Bioinformatics and Computational Biology in Health Disparities (Dr. Abiel Roche-Lima)

Research in health disparities have been focused on how ethnic backgrounds can affect disease risk and how people respond to particular treatments or drugs. In the United States, minority groups have traditionally been left out of mainstream medical testing. Bionformatics and computational biology techniques applied to health disparities face problems regarding the lack of public data in research for minority health. The Center for Collaborative Research in Health Disparities (CCRHD) has developed a preliminary plan to provide a single point of contact to assist researcher at UPR-MSC with the general aspects of bioinformatics and computational biology as they apply to the biomedical science research in health disparities. This initiative will have a double function 1) offer bioinformatics services: assist in biomedical studies of health disparities using computational techniques, and 2) bioinformatics research: develop new bioinformatics tools and computational biology techniques focused on the specificity of health disparity data and analysis.

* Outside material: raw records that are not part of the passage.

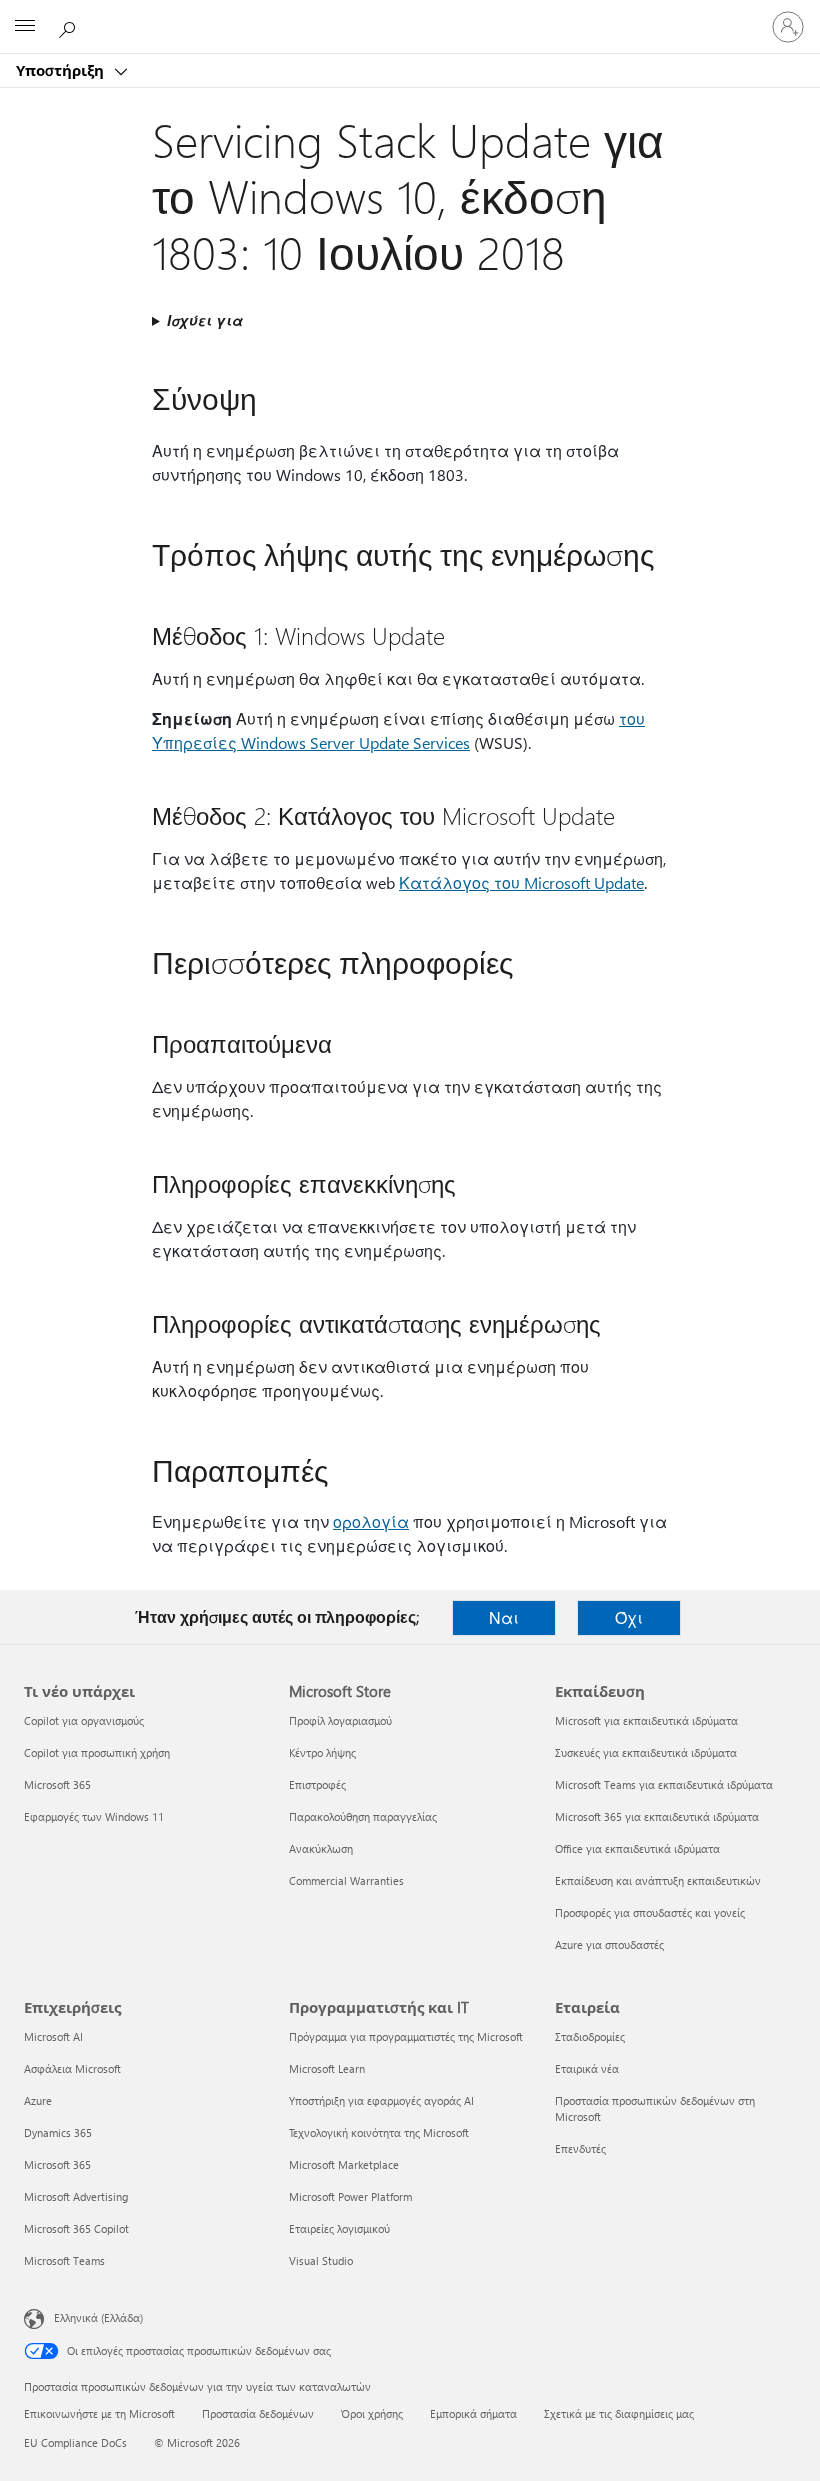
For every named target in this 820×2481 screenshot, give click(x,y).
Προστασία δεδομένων (258, 2413)
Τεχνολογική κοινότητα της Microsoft (379, 2132)
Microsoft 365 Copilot (76, 2228)
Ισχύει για (205, 320)
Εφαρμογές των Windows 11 (94, 1816)
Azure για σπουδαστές (609, 1944)
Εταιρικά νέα (587, 2068)
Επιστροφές (317, 1784)
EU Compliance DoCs (75, 2442)
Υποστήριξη (62, 70)
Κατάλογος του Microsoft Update (521, 882)
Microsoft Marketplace (344, 2164)
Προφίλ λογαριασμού (340, 1720)
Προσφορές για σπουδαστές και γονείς (650, 1912)
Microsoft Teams (64, 2260)
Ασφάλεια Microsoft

Current bioinformatics research areas include:

  • Biological network comparisons and predictions: considering the lack of public data in health disparity projects, we use machine learning methods, based on kernels and automata to represent and predict biological networks. As kernel methods are used, different type of data (e.g., from other projects other than health disparities) can be combined to find general relations. Using automata, large amount of raw sequence data from other sources can be efficiently represented, processed and analyzed, improving the performance of the algorithms.
  • Computational genomics and proteomics: analysis, visualization and interpretation of both genomics and proteomics health disparity related projects, e.g., assistance on experimental design, bioinformatics support for extracting quantitative results from genomics or proteomics data and other related applications.
  • Functional Analysis: using known correlated genes and significant genomic regions, analyze how genes work together by testing the functional information through different gene set enrichment approaches (e.g., Gene Ontology, pathway databases and curated and generic gene sets) and exploring biological interaction space using network analysis techniques.

 

Bioinformatics of Gene Expression (Dr. Humberto Ortiz-Zuazaga)

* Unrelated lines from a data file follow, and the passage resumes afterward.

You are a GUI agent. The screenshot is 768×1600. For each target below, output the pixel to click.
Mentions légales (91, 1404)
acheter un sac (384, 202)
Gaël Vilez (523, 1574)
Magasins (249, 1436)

Dr. Ortiz-Zuazaga has developed novel methods of measuring gene expression from microarray and second-generation sequencing data, and determining regulatory gene networks from this data. He already has established successful collaborations with scientists in biomedical research using Big Data, in this award, he will continue to grow these research collaborations, bringing his quantitative and algorithmic skills to bear on novel biomedical problems. Due to his experience in multiple fields, Dr. Ortiz-Zuazaga is uniquely qualified to abstract the basic algorithmic challenges in many biological problems, and can help translate biological questions into data analysis algorithms. Students in his lab will adapt probabilistic data structures to the task of detecting differential gene expression in de-novo RNA-seq experiments, and use these and other data sets to model gene regulatory networks using bioinformatic and statistical methods.

Dr. Ortiz-Zuazaga brings to the project extensive experience in computational biology, ranging from data analysis to modelling and simulation and visualization.